You can now use it in all perf tools, such as:

        perf record -e probe_libc:malloc_1 -aR sleep 1

One of the first things I want to be able to find out is how many bytes are allocated by malloc(). In case of libc malloc() on this Ubuntu I could just use the fist and only argument name (you'd be surprised what it really is, try to find out!) or just $params (see man perf-probe for details).  But in a general case (like with jemalloc on the same system) I should better refer to it based on the way it is passed - via %DI (not short form, NOT %EAI) register on x86 systems. This is why you see size=%di:s64 in the probe definition. Note also that to get real value as integer I had to use s64 type (for signed 64-bit integer, even though I;d expect the argument to be unsigned). By default and as unsigned we get hex value, and one day I'd like to be able to count also bytes allocated, not just calls.
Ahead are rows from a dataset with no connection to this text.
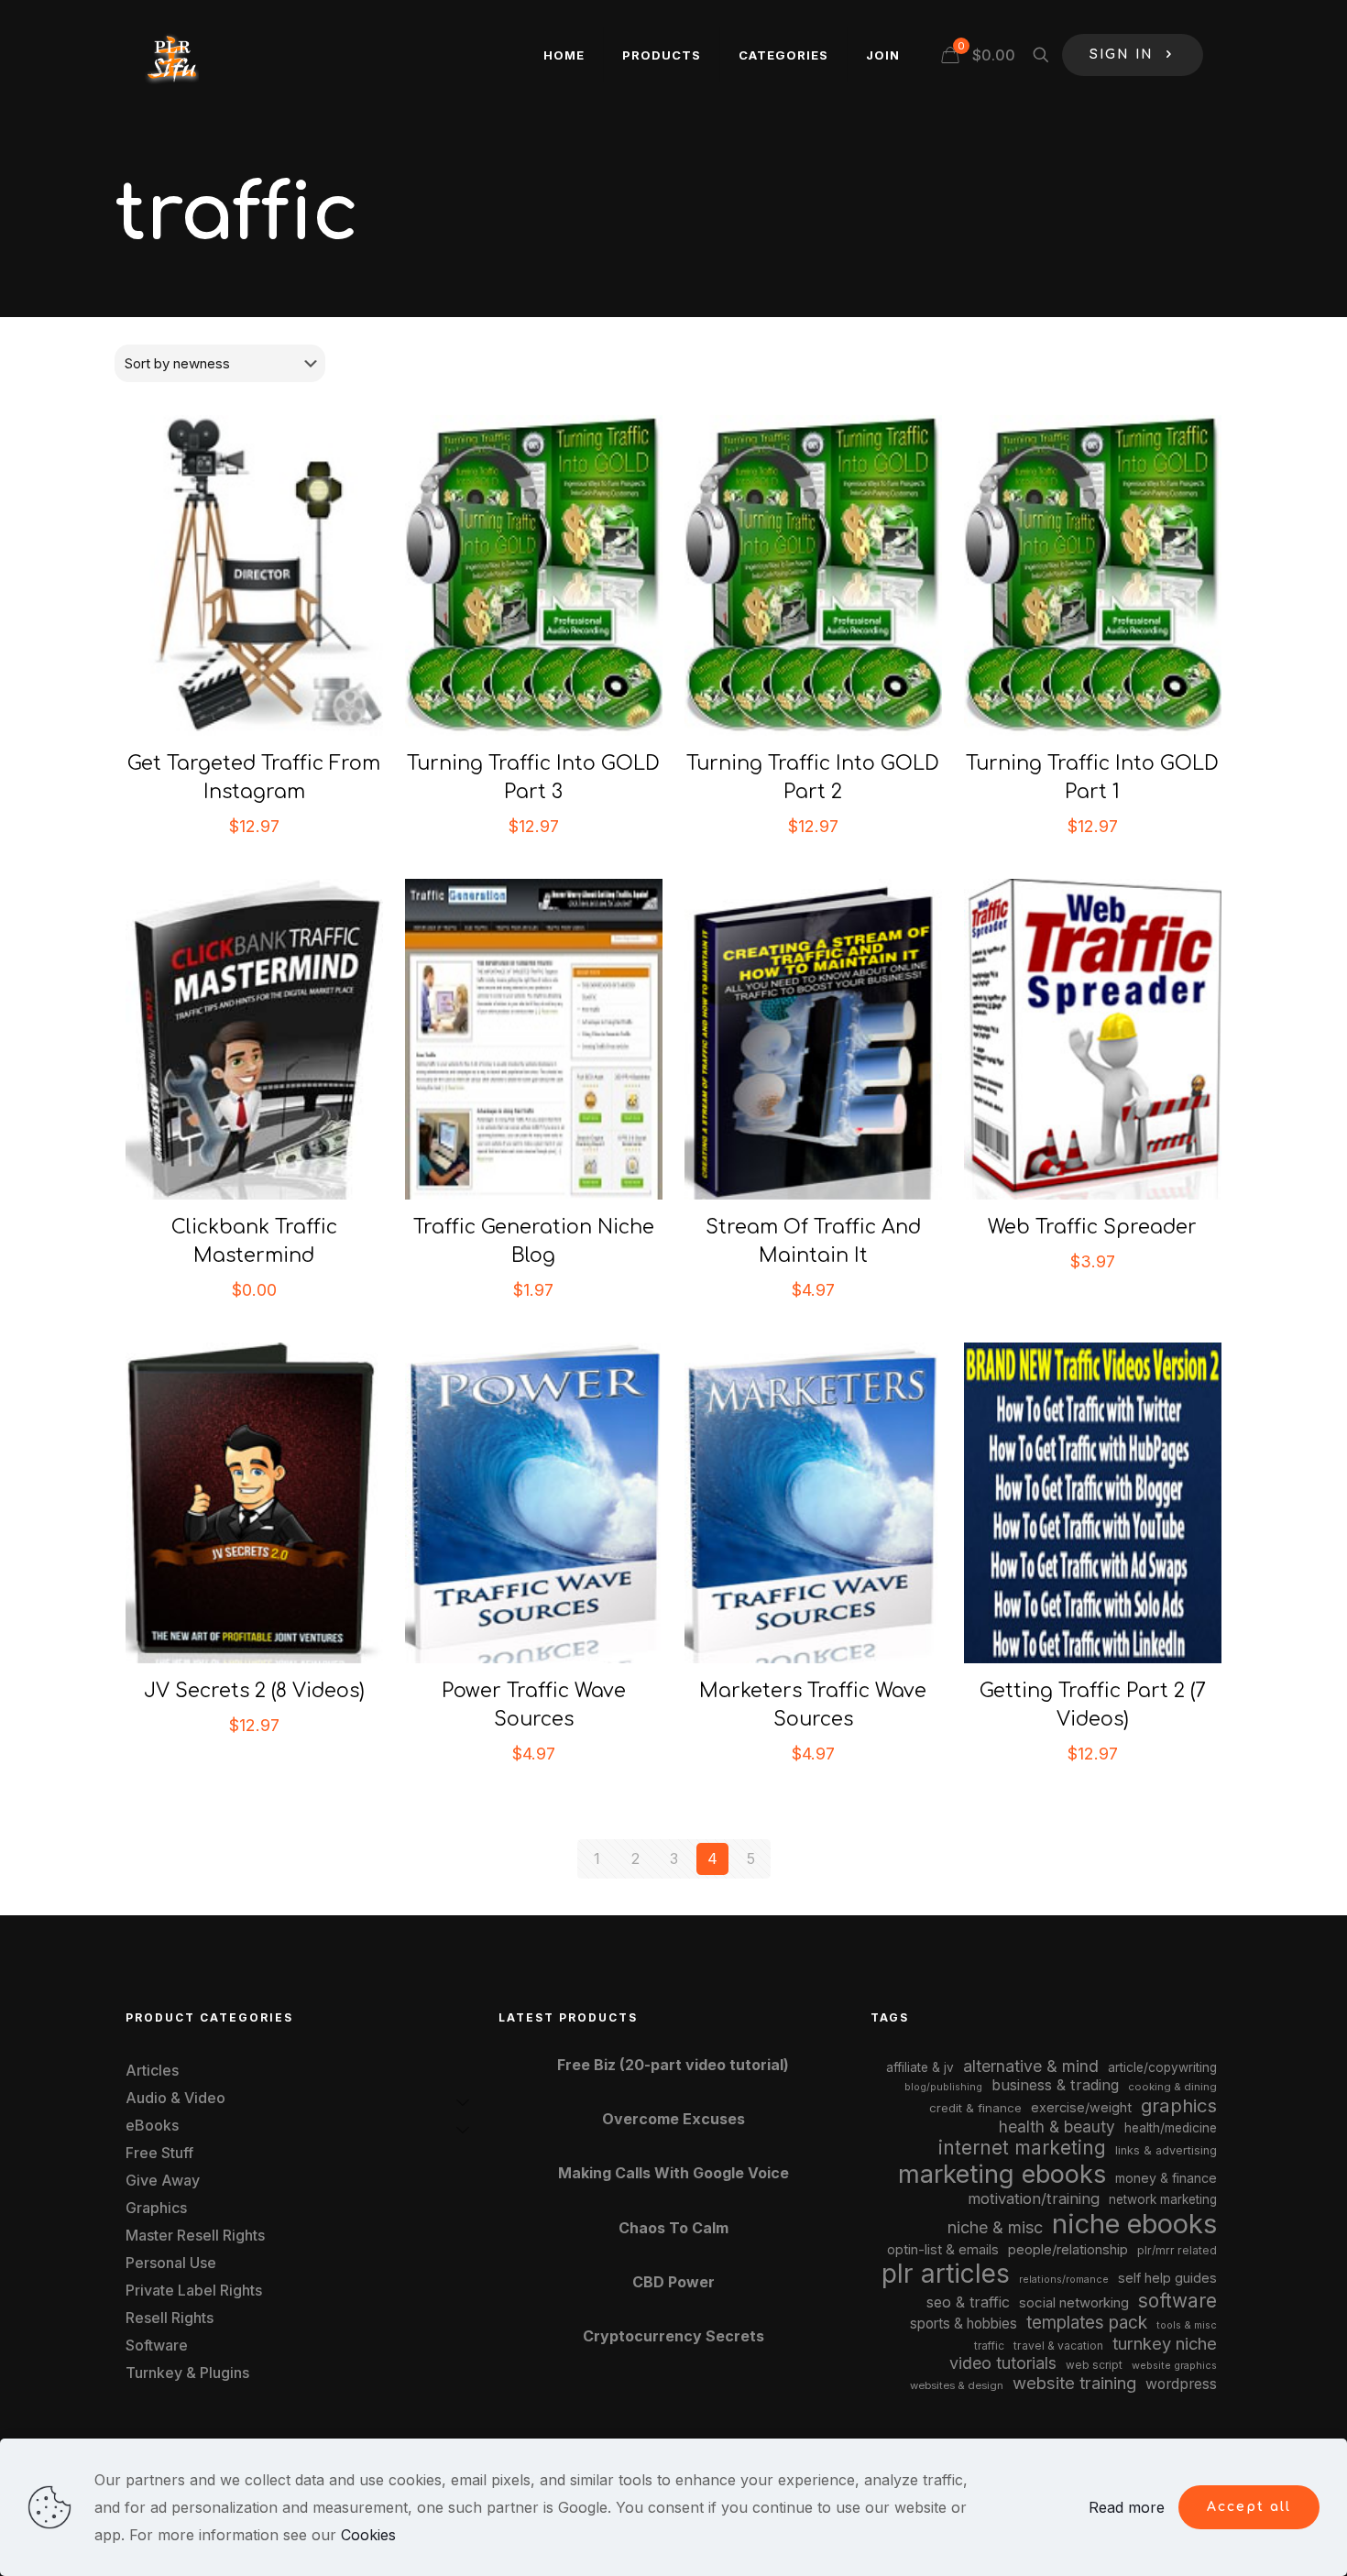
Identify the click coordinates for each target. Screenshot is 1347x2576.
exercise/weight (1081, 2107)
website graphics (1174, 2365)
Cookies (368, 2535)
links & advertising (1166, 2150)
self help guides (1167, 2278)
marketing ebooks (1002, 2174)
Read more (1127, 2507)
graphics (1179, 2105)
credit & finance (975, 2107)
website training (1074, 2383)
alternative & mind (1031, 2066)
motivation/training (1034, 2198)
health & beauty (1057, 2126)
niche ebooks (1134, 2224)
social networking (1074, 2303)
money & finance (1166, 2178)
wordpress (1181, 2384)
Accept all (1249, 2507)
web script (1094, 2365)
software (1177, 2300)
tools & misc (1186, 2324)
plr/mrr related (1177, 2250)
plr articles (946, 2273)
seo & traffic (968, 2302)
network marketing (1163, 2199)
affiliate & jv (920, 2067)
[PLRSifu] (171, 55)
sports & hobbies (963, 2323)
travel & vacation (1058, 2345)
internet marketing (1022, 2147)
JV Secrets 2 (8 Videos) (254, 1691)
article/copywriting (1162, 2067)
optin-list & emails (943, 2250)
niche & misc (995, 2227)
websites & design (956, 2385)
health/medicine (1170, 2128)
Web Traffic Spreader (1092, 1227)
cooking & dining (1172, 2086)
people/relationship (1068, 2250)
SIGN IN (1122, 54)
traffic (989, 2346)
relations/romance (1064, 2279)
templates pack (1086, 2322)
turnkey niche (1164, 2343)
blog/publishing (943, 2087)
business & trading (1055, 2085)
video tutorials (1003, 2363)
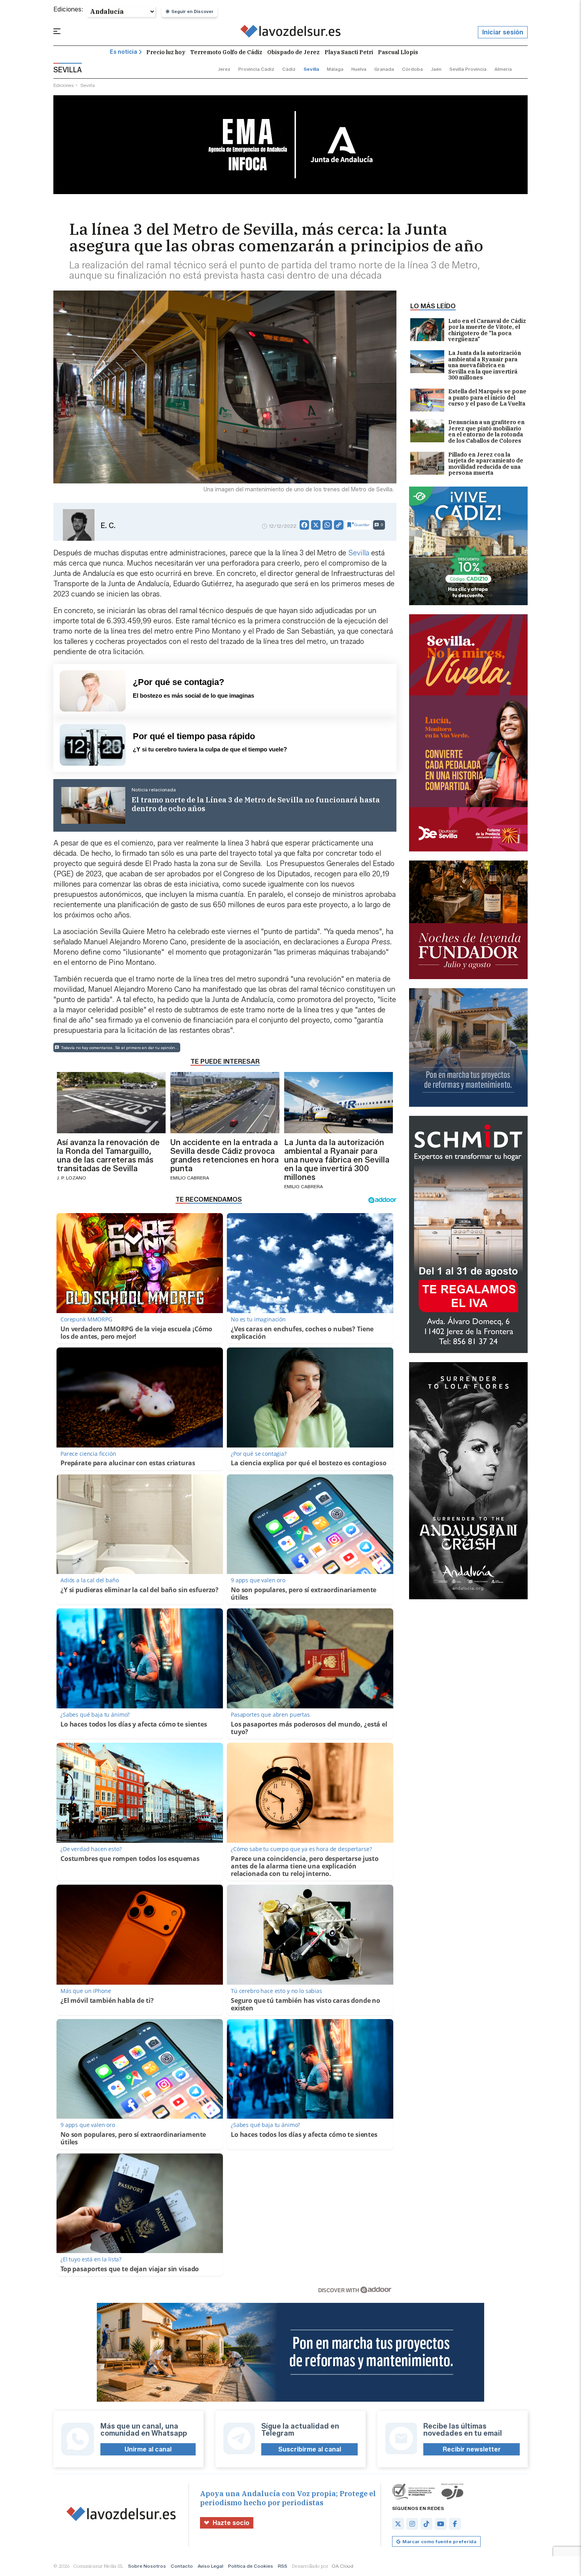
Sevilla (358, 553)
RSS (282, 2566)
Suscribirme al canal (309, 2449)
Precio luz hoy (165, 52)
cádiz (289, 69)
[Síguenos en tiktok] (426, 2524)
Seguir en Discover (192, 11)
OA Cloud (342, 2566)
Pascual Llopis (398, 52)
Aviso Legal (210, 2566)
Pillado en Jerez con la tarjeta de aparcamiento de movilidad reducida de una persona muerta (485, 464)
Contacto (182, 2566)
I wanted to add return probe for the same function, in a hope to store (one day) the pointer and then maybe check (with other probe) if it is ever explicitly freed. But in my case it is not possible to get the return value:
openxs@ao756:~$ sudo perf probe -x  /lib/x86_64-linux-gnu/libc.so.6 malloc_ret='malloc%return $retval'
Failed to find "__libc_malloc%return",
 because __libc_malloc is an inlined function and has no return point.
Added new event:
  probe_libc:malloc_ret (on malloc%return in /lib/x86_64-linux-gnu/libc-2.23.so with $retval)

You can now use it in all perf tools, such as:

        perf record -e probe_libc:malloc_ret -aR sleep 1
I am yet to check the reason, but according to the above the function is inlined and thus does not have a return point. Sounds weird. Note that for jemalloc I was able to add similar probe successfully and get the pointer value traced.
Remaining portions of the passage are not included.